Wie lautet der Satz „Der Sozialdemokrat ist der Charismatiker unter den Regierungschefs am Westbalkan.“ aus dem Artikel auf Englisch?

* [ARTIKEL]:

⟨

Von Siobhán Geets aus Tirana

Politik
"Wir werden keine Deutschen werden, aber vielleicht ein bisschen italienisch": Rama kämpft gegen Korruption.
© Jan van Benthem

Albaniens Regierung kämpft mit einer umfassenden Justizreform - und mit der Opposition, die sie mit ihrem Boykott verzögern könnte.


Tirana. Edi Rama, Premier Albaniens, war einst Basketball-Profi, dann Maler, später Bürgermeister der Hauptstadt Tirana. Der Sozialdemokrat ist der Charismatiker unter den Regierungschefs am Westbalkan. Europäische Journalisten, die auf Einladung der EU-Kommission nach Albanien gekommen waren, empfing er vergangene Woche im "Maps Room" des Regierungssitzes, einem sieben Meter hohen Raum mit riesigen, antiken Karten und Zeichnungen an den Wänden. 15 Journalisten aus ebenso vielen Ländern saßen im Halbkreis um einen Tisch und warteten, ihre Gesichter vollständig ausgeleuchtet von zwei großen Fotolampen, auf Ramas Auftritt. Am Empfang "aus Sicherheitsgründen" ihrer Handys beraubt, blieb ihnen nichts, als verstohlen in die Runde zu blicken.

⟩

* [ANGEZEIGTE DATEN]:

⟨

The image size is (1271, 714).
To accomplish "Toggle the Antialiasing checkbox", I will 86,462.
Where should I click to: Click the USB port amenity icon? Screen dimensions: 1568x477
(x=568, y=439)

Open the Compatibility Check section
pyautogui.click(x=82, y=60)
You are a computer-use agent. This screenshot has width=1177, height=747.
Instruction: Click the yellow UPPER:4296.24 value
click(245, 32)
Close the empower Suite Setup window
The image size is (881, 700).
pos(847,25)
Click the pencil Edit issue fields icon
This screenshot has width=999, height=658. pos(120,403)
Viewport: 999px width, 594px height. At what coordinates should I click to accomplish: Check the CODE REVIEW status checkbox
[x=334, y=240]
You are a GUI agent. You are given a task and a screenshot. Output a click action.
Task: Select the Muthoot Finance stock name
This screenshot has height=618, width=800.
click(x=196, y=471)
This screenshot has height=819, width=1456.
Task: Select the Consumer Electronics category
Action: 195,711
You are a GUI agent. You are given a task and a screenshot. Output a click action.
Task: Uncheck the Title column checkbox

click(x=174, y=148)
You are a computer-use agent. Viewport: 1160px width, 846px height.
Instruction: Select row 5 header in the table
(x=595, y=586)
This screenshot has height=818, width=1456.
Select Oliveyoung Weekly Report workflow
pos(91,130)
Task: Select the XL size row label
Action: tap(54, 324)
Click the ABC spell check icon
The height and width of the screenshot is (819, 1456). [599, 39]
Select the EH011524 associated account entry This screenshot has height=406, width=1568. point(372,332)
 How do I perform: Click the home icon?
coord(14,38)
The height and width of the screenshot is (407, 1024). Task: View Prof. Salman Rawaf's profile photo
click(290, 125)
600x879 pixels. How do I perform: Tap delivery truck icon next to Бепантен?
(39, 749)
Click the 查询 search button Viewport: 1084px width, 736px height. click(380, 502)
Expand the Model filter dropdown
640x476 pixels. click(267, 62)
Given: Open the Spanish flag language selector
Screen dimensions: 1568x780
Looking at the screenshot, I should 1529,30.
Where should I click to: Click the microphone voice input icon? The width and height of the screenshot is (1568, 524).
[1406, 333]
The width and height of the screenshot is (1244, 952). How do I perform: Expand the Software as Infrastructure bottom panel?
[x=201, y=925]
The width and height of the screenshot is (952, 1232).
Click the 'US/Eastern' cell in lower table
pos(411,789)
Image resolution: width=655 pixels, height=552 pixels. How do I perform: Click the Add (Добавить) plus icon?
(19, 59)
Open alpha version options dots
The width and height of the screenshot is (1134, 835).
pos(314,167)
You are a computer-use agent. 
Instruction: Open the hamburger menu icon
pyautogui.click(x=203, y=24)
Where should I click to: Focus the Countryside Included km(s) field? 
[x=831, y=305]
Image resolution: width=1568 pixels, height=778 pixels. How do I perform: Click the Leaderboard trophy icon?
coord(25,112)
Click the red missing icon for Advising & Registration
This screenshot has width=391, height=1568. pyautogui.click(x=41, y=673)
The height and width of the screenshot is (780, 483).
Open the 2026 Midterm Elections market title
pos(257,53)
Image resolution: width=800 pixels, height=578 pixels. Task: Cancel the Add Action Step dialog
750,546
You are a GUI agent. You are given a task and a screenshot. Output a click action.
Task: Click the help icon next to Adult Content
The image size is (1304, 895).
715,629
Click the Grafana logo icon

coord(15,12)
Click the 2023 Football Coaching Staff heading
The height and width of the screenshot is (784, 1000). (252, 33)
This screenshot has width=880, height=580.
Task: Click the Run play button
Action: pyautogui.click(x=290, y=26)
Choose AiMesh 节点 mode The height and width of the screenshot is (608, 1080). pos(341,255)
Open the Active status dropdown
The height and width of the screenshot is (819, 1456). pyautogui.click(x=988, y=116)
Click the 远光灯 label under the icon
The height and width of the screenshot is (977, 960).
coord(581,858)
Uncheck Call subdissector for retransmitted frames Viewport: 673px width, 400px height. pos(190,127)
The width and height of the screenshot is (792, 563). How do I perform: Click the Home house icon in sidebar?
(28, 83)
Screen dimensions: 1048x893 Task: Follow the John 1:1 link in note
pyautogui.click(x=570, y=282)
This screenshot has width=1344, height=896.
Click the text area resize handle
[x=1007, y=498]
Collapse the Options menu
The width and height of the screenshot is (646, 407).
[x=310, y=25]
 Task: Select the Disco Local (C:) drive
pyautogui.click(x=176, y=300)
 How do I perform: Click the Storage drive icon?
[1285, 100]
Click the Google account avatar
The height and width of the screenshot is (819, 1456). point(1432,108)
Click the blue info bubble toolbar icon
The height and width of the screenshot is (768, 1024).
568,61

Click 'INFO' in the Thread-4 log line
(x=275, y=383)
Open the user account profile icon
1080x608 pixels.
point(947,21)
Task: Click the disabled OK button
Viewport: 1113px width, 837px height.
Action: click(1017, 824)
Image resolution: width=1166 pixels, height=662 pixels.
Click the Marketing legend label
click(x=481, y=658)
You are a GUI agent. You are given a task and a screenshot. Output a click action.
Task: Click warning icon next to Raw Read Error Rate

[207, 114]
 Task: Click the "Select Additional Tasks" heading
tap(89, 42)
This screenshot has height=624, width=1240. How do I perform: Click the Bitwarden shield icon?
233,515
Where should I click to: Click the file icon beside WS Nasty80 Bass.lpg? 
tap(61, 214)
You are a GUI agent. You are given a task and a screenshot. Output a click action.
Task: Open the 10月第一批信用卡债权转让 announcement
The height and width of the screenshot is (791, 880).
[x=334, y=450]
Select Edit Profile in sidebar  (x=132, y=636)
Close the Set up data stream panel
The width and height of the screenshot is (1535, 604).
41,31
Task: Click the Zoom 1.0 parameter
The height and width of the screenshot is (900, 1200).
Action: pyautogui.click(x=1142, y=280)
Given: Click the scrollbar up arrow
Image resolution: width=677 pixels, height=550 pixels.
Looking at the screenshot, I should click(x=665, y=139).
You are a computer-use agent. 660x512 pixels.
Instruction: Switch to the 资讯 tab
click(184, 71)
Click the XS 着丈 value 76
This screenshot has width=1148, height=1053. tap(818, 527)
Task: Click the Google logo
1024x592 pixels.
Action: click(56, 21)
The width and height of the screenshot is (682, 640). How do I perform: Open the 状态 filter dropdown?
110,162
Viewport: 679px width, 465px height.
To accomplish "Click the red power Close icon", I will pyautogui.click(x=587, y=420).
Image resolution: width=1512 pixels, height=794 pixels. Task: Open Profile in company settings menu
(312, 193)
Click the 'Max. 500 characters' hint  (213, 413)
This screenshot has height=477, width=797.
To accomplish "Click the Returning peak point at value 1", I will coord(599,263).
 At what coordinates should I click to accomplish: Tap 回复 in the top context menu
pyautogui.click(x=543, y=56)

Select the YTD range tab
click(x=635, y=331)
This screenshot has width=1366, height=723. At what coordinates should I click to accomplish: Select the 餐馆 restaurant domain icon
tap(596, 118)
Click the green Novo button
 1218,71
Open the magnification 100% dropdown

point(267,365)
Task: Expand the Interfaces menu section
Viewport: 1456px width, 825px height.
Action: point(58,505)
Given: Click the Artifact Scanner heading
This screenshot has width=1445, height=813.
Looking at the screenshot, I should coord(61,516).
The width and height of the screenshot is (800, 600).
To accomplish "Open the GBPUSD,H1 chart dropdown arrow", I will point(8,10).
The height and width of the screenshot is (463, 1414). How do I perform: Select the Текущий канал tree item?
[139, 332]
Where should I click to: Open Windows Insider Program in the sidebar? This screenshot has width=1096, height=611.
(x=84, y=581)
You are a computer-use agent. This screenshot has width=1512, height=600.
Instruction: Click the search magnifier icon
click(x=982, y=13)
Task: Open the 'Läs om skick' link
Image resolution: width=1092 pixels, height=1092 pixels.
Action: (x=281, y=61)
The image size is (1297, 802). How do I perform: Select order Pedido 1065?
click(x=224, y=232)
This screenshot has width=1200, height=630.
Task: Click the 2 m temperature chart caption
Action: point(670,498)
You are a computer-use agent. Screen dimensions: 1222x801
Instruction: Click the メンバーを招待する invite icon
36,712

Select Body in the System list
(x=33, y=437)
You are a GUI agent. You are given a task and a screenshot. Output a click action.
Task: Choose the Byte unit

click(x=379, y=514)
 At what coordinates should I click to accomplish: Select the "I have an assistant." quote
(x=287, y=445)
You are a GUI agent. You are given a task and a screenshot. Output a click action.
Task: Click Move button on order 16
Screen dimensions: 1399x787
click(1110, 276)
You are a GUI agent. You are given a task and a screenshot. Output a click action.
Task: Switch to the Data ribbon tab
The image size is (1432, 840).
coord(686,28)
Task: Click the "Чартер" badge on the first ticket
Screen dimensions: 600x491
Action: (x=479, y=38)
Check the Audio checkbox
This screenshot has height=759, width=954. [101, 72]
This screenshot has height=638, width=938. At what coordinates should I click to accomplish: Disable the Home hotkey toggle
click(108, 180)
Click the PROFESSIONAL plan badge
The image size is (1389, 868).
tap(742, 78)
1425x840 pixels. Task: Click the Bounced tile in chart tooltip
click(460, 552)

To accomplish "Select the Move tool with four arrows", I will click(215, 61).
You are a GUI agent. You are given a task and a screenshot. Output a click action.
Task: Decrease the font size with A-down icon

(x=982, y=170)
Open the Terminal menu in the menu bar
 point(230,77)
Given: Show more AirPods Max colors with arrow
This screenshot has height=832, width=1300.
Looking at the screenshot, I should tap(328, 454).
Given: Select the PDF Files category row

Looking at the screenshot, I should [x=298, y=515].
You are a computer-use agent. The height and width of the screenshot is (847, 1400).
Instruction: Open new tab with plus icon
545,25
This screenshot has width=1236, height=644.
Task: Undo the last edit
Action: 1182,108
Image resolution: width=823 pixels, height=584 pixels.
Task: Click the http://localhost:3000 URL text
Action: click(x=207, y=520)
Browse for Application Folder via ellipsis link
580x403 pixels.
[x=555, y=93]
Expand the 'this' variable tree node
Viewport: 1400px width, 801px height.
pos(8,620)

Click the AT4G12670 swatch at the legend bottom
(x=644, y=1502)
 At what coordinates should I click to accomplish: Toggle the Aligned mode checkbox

⟩

* [ANTWORT]:
The Social Democrat is the charismatic figure among the heads of government in the Western Balkans.